>> begin Supplied data

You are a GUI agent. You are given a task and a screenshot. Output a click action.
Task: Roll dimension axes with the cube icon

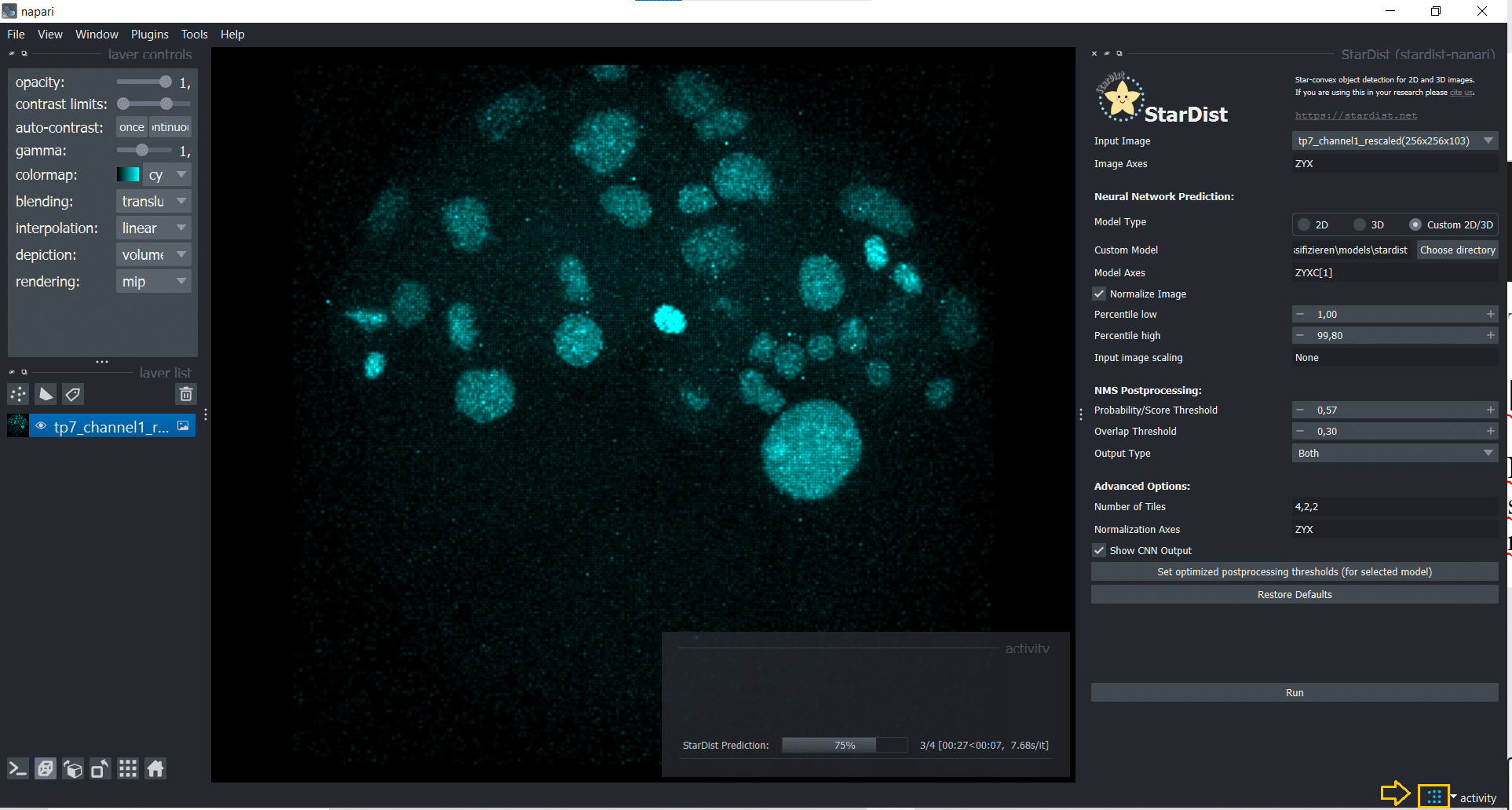point(73,768)
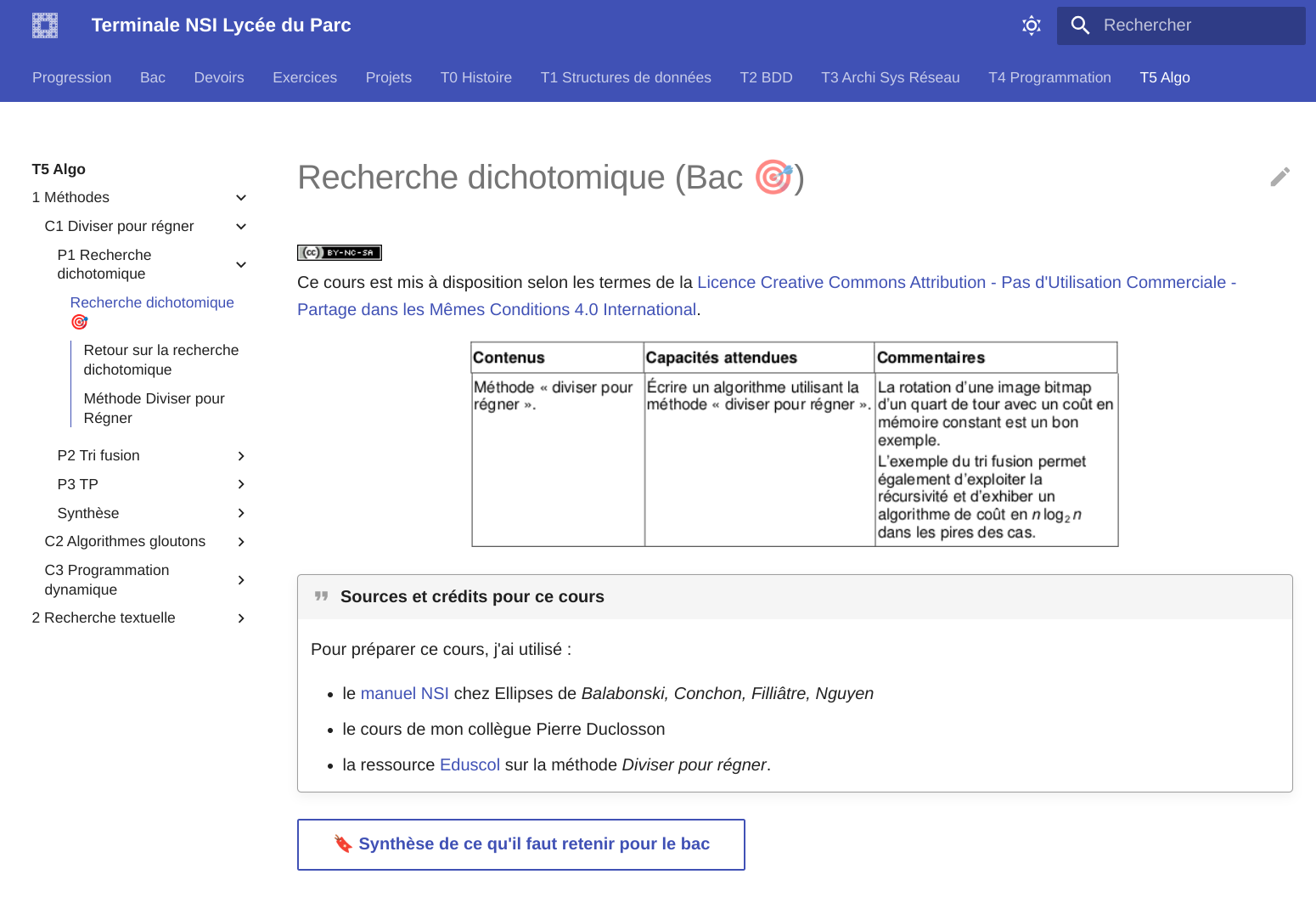This screenshot has height=908, width=1316.
Task: Expand the 2 Recherche textuelle section
Action: click(x=241, y=618)
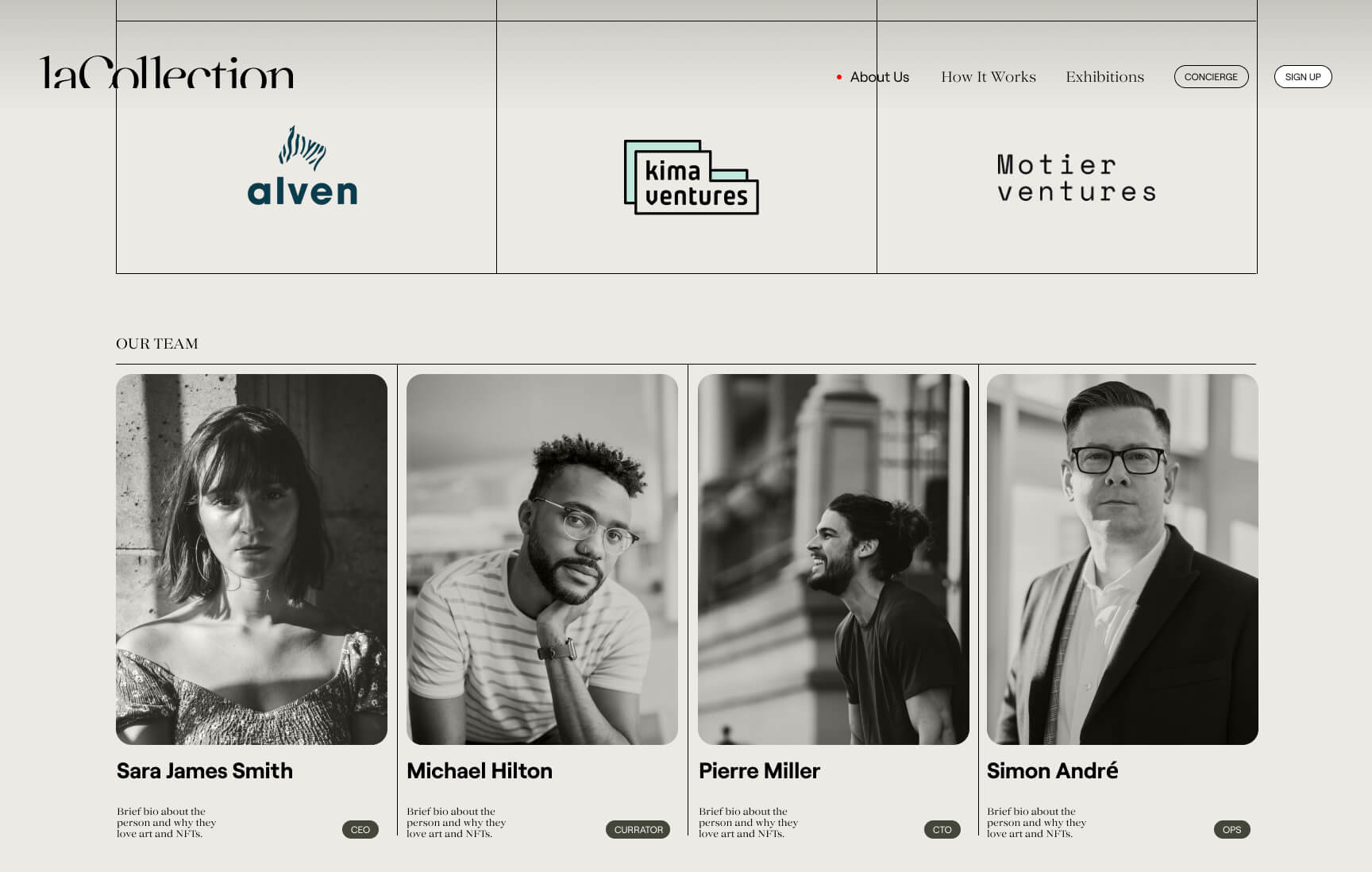Open the Motier ventures logo
Screen dimensions: 1372x872
click(1077, 178)
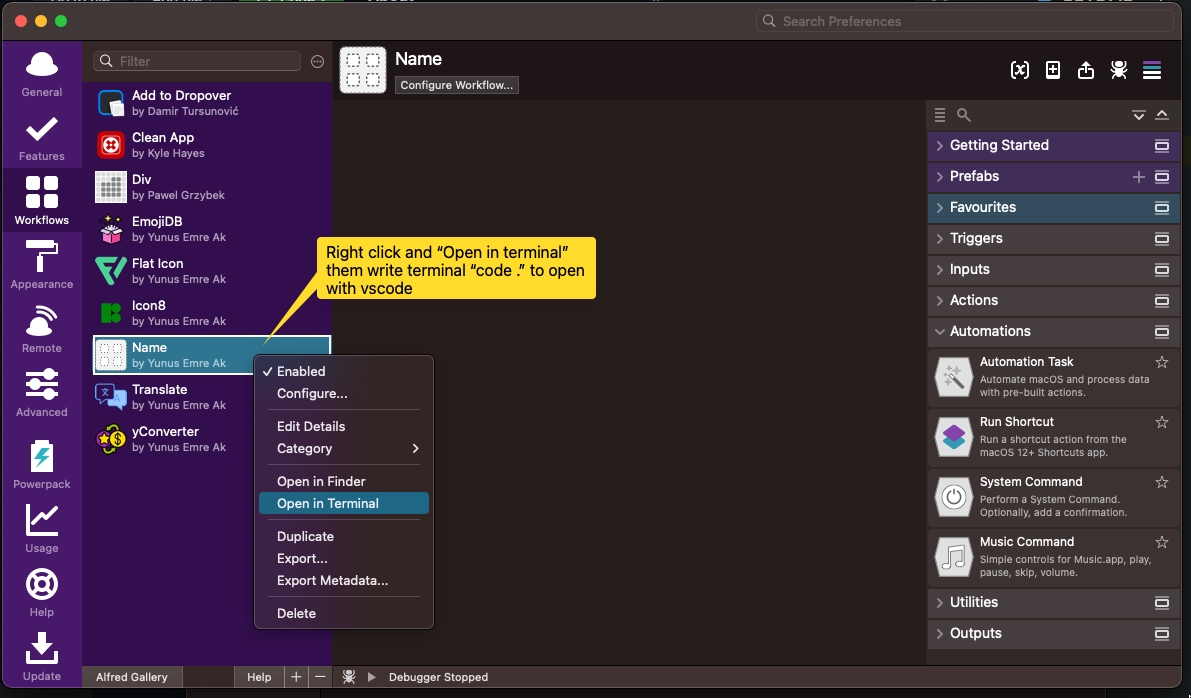
Task: Select Export Metadata... menu entry
Action: click(332, 580)
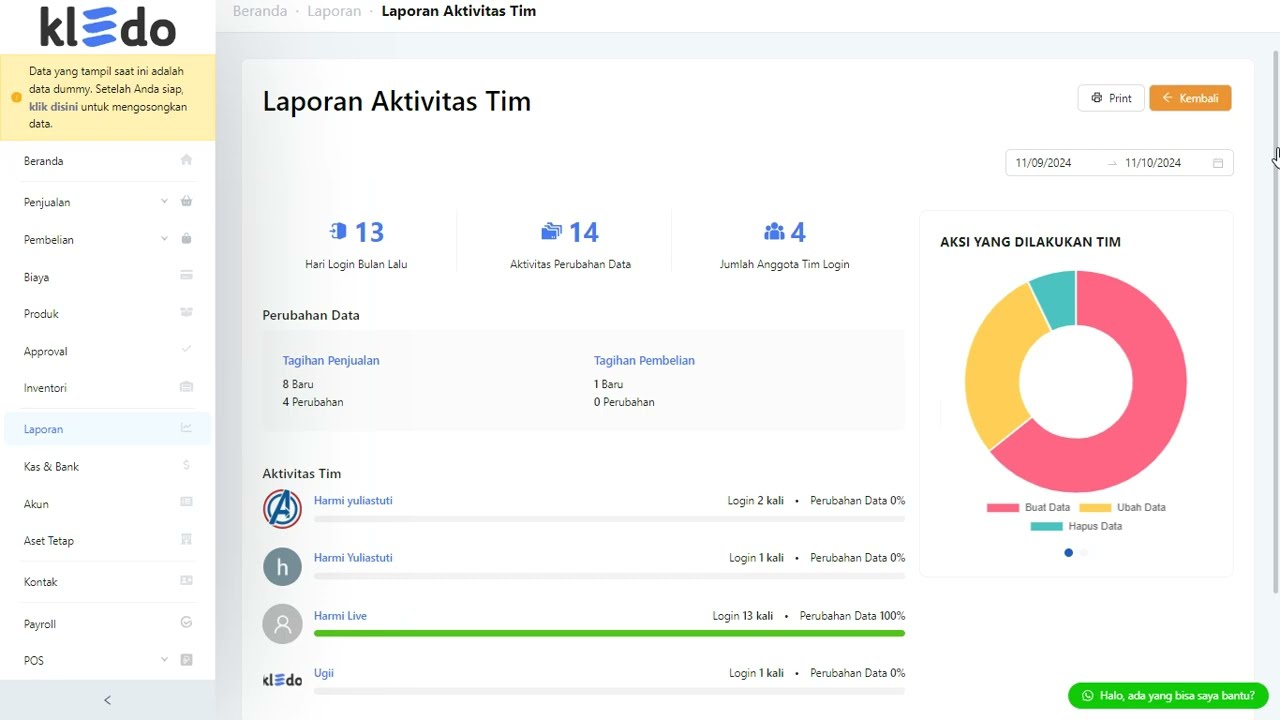This screenshot has height=720, width=1280.
Task: Click the Inventori briefcase icon
Action: (x=186, y=387)
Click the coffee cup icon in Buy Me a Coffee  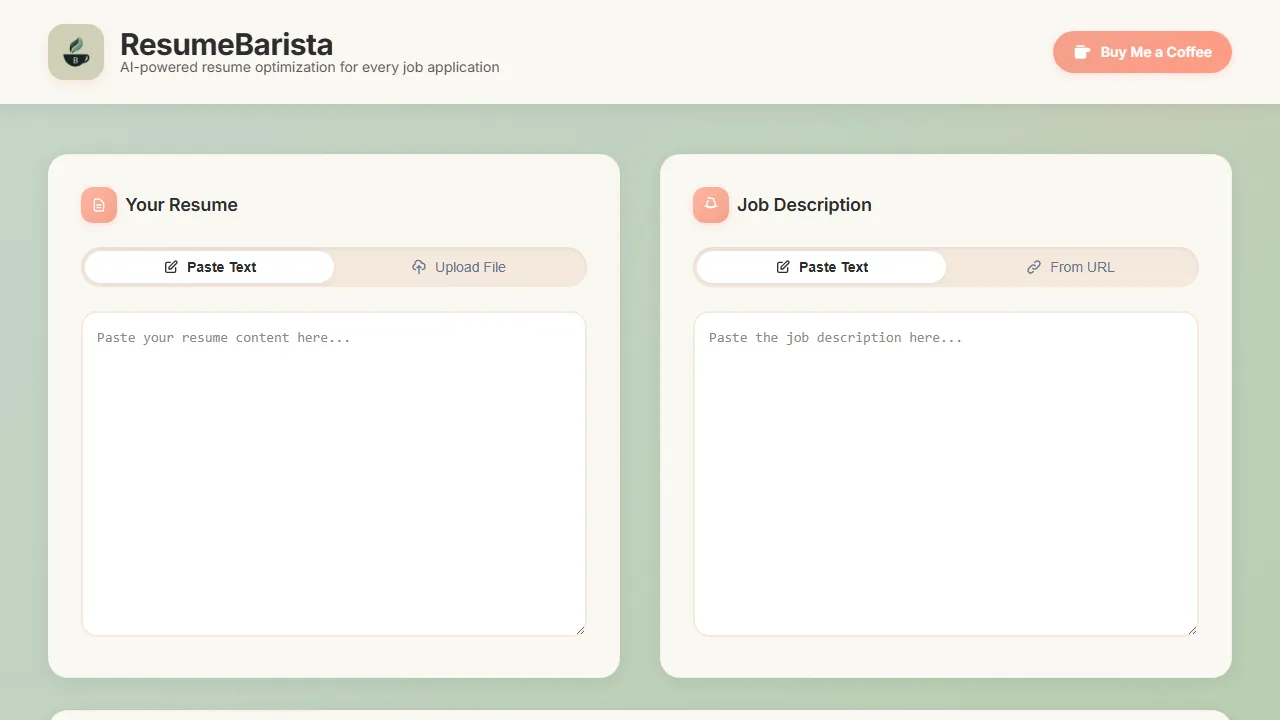click(x=1082, y=51)
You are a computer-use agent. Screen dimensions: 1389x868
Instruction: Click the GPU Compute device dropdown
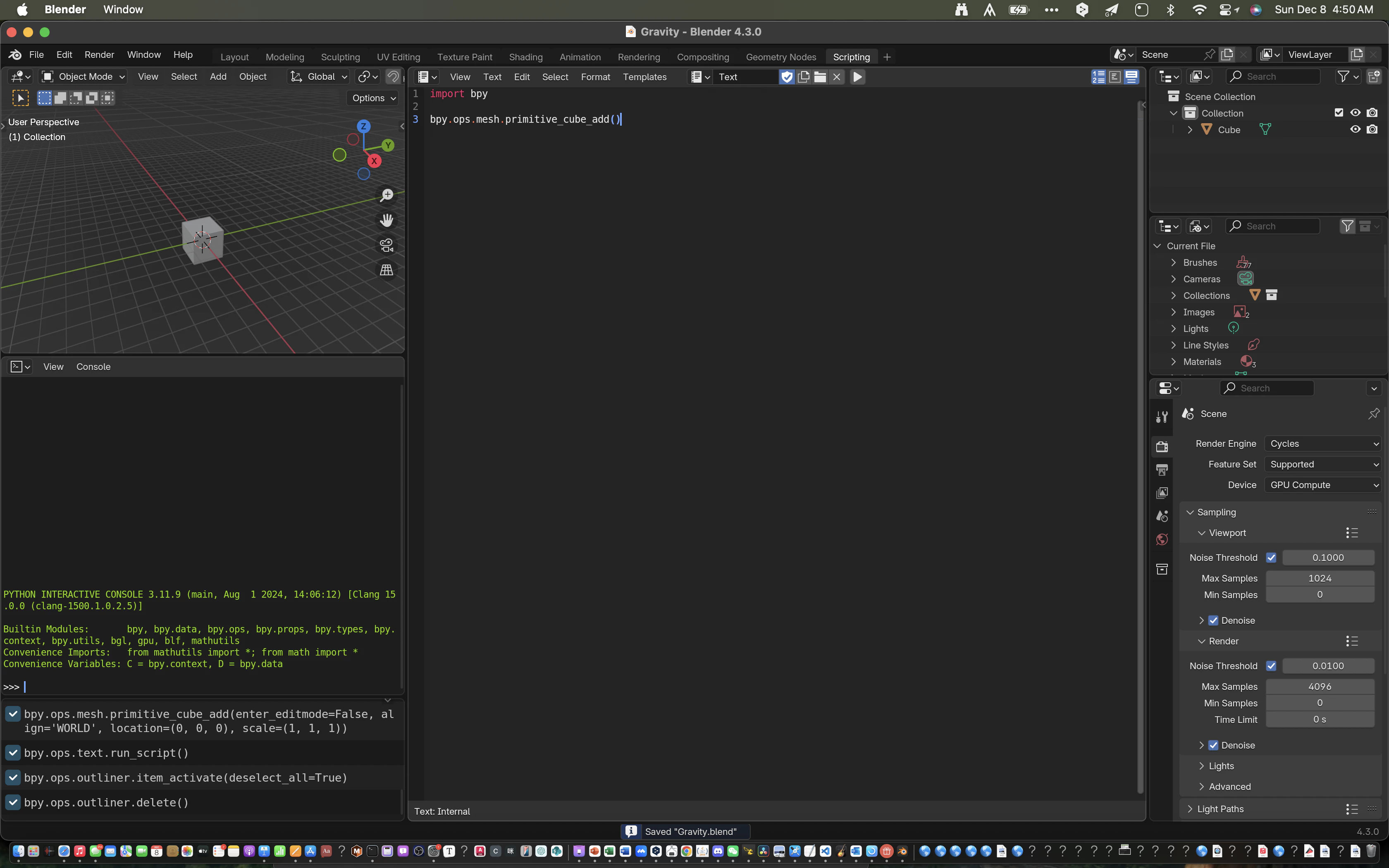click(1322, 484)
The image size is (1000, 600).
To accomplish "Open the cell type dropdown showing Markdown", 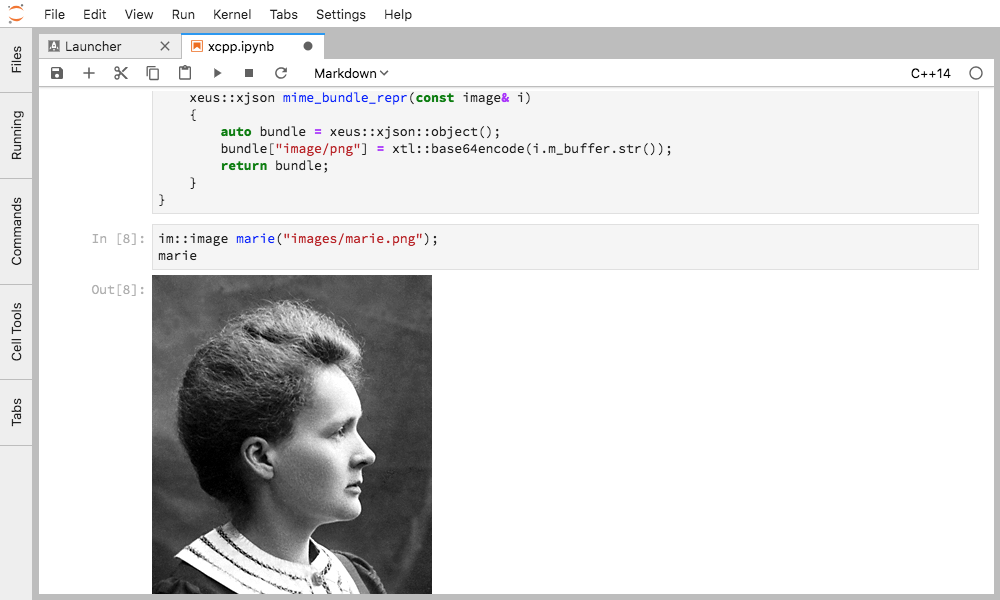I will pyautogui.click(x=350, y=73).
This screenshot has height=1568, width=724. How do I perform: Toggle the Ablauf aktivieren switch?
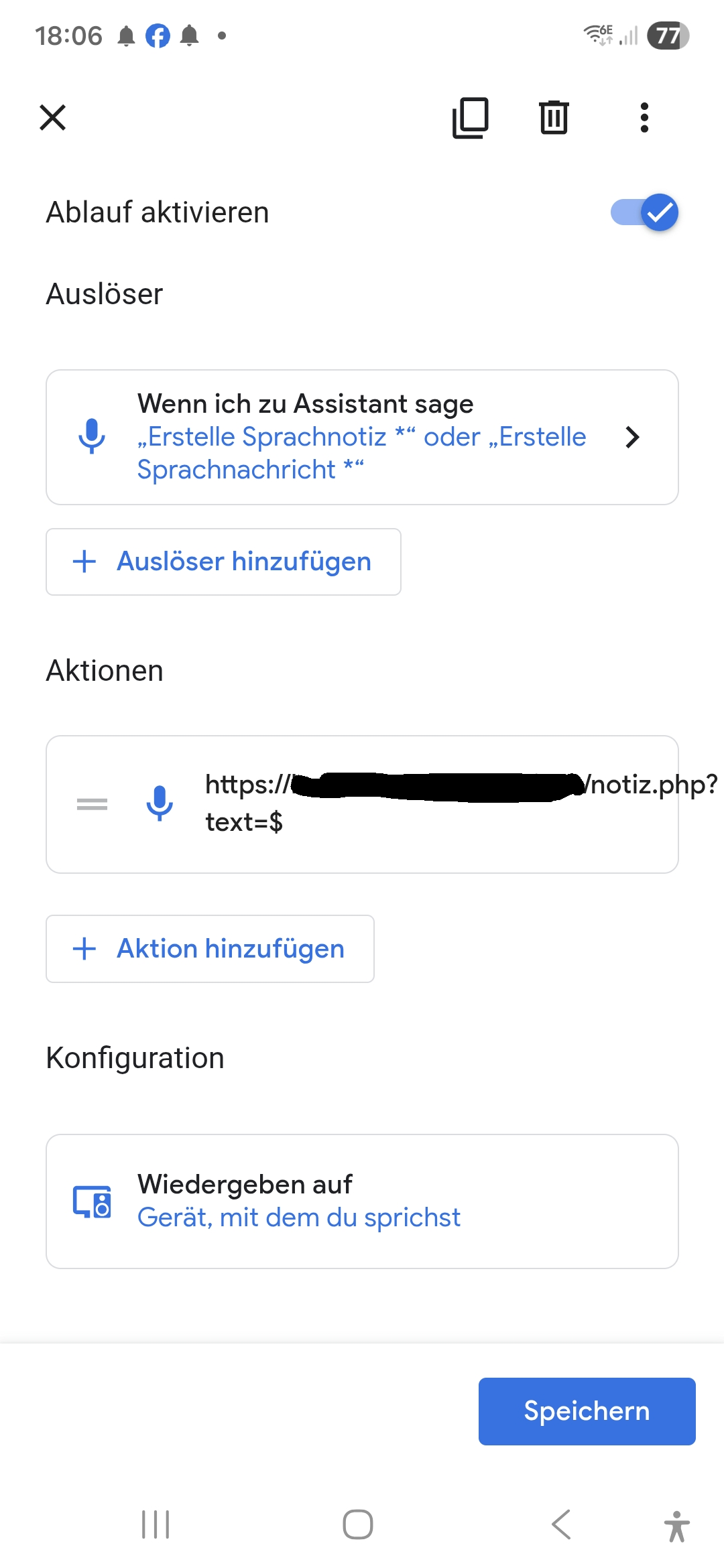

>> end Supplied data

▸ **The task**
Please report how many lines of the material above contain the word "agent". Give only the number.

▸ **Response to the task**
2